-- start RECORDED DATA --
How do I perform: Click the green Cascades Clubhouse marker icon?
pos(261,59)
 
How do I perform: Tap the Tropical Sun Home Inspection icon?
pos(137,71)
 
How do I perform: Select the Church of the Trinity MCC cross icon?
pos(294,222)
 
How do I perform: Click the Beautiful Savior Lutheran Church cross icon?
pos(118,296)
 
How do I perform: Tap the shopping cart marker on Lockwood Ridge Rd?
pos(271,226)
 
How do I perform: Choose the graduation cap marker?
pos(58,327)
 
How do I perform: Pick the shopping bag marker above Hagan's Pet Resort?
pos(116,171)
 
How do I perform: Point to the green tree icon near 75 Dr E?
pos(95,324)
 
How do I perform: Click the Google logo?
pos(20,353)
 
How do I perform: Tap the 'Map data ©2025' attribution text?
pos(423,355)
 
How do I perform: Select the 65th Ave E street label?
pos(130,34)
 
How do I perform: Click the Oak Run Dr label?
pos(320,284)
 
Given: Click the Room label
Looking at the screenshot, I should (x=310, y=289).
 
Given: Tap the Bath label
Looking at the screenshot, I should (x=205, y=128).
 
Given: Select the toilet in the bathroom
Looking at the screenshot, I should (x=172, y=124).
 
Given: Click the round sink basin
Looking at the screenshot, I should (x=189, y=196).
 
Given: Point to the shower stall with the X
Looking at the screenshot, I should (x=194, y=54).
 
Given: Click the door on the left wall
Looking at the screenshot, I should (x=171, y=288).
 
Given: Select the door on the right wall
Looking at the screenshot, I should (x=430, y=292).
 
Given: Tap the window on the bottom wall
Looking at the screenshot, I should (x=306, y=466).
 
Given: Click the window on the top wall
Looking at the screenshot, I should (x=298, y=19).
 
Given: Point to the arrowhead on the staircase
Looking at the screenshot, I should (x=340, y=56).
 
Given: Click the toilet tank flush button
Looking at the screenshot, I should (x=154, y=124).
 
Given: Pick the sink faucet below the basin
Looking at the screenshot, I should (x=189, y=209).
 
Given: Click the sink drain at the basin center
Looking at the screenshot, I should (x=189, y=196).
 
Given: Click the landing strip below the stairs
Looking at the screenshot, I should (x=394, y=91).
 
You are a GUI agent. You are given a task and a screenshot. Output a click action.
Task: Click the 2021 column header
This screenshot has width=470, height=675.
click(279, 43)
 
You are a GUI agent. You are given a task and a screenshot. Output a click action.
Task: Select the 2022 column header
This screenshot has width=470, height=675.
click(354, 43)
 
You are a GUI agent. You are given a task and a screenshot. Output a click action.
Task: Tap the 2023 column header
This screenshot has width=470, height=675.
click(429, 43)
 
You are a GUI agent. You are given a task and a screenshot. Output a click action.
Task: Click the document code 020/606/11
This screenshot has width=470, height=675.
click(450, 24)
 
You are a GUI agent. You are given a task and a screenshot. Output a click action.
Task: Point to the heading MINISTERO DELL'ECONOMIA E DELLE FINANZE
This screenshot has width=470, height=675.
-- end RECORDED DATA --
* [WHAT YOU WILL DO]: Write out all of the items above again, swapping every "column header" for "column heading" and leaving everything else unchanged.

* [CORRECT OUTPUT]:
How do I perform: Click the green Cascades Clubhouse marker icon?
pos(261,59)
 
How do I perform: Tap the Tropical Sun Home Inspection icon?
pos(137,71)
 
How do I perform: Select the Church of the Trinity MCC cross icon?
pos(294,222)
 
How do I perform: Click the Beautiful Savior Lutheran Church cross icon?
pos(118,296)
 
How do I perform: Tap the shopping cart marker on Lockwood Ridge Rd?
pos(271,226)
 
How do I perform: Choose the graduation cap marker?
pos(58,327)
 
How do I perform: Pick the shopping bag marker above Hagan's Pet Resort?
pos(116,171)
 
How do I perform: Point to the green tree icon near 75 Dr E?
pos(95,324)
 
How do I perform: Click the Google logo?
pos(20,353)
 
How do I perform: Tap the 'Map data ©2025' attribution text?
pos(423,355)
 
How do I perform: Select the 65th Ave E street label?
pos(130,34)
 
How do I perform: Click the Oak Run Dr label?
pos(320,284)
 
Given: Click the Room label
Looking at the screenshot, I should (x=310, y=289).
 
Given: Tap the Bath label
Looking at the screenshot, I should (x=205, y=128).
 
Given: Select the toilet in the bathroom
Looking at the screenshot, I should (x=172, y=124).
 
Given: Click the round sink basin
Looking at the screenshot, I should (x=189, y=196).
 
Given: Point to the shower stall with the X
Looking at the screenshot, I should (x=194, y=54).
 
Given: Click the door on the left wall
Looking at the screenshot, I should (x=171, y=288).
 
Given: Select the door on the right wall
Looking at the screenshot, I should (x=430, y=292).
 
Given: Tap the window on the bottom wall
Looking at the screenshot, I should (x=306, y=466).
 
Given: Click the window on the top wall
Looking at the screenshot, I should (x=298, y=19).
 
Given: Point to the arrowhead on the staircase
Looking at the screenshot, I should (x=340, y=56).
 
Given: Click the toilet tank flush button
Looking at the screenshot, I should (x=154, y=124).
 
Given: Pick the sink faucet below the basin
Looking at the screenshot, I should (x=189, y=209).
 
Given: Click the sink drain at the basin center
Looking at the screenshot, I should (x=189, y=196).
 
Given: Click the landing strip below the stairs
Looking at the screenshot, I should (x=394, y=91).
 
You are a GUI agent. You are given a task and a screenshot. Output a click action.
Task: Click the 2021 column heading
This screenshot has width=470, height=675.
click(279, 43)
 
You are a GUI agent. You are given a task and a screenshot. Output a click action.
Task: Select the 2022 column heading
This screenshot has width=470, height=675.
click(354, 43)
 
You are a GUI agent. You are given a task and a screenshot. Output a click action.
Task: Tap the 2023 column heading
This screenshot has width=470, height=675.
click(429, 43)
 
You are a GUI agent. You are given a task and a screenshot. Output a click action.
Task: Click the document code 020/606/11
This screenshot has width=470, height=675.
click(450, 24)
 
You are a GUI agent. You are given a task and a screenshot. Output a click action.
Task: Point to the heading MINISTERO DELL'ECONOMIA E DELLE FINANZE
This screenshot has width=470, height=675.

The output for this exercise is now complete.